(Data extract)

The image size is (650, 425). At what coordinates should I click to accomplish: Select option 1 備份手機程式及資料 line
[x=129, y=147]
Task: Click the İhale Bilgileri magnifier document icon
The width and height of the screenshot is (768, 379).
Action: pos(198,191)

(Work instruction) The whole listing above is to be restated word for word.

(Task result)
The image size is (650, 425). At what coordinates should I click to accomplish: Select option 1 備份手機程式及資料 line
[x=129, y=147]
Task: Click the İhale Bilgileri magnifier document icon
The width and height of the screenshot is (768, 379).
Action: pos(198,191)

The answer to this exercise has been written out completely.